Written problem -
Copy the rows below verbatim, starting at the line with "This screenshot has height=577, width=1024." and ending with the line with "tap(87, 410)", both included.

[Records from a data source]
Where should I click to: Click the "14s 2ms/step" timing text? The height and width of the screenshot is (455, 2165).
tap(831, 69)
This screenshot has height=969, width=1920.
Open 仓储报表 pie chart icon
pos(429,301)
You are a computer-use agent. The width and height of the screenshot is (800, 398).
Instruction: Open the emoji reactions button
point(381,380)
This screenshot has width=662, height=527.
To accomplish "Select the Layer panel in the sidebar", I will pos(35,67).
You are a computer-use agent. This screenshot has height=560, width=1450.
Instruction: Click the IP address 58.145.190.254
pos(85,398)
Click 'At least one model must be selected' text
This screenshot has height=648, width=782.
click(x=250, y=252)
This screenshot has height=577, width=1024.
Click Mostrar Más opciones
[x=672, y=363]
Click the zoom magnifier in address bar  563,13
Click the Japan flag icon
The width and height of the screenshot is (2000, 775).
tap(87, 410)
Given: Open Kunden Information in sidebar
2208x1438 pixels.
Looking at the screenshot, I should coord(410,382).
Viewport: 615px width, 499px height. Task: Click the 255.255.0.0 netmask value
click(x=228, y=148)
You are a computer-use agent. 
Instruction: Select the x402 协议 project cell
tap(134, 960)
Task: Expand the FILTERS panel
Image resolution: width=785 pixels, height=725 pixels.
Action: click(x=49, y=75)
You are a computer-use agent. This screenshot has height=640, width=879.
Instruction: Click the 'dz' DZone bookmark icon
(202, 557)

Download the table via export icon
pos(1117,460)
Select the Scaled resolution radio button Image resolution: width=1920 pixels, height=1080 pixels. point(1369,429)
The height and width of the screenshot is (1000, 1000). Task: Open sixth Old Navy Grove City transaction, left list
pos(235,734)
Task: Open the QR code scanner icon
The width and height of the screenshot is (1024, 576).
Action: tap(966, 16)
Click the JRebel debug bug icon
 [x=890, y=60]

Finished exercise -
This screenshot has height=577, width=1024.
Click Mostrar Más opciones
[x=672, y=363]
Click the zoom magnifier in address bar  563,13
Click the Japan flag icon
The width and height of the screenshot is (2000, 775).
tap(87, 410)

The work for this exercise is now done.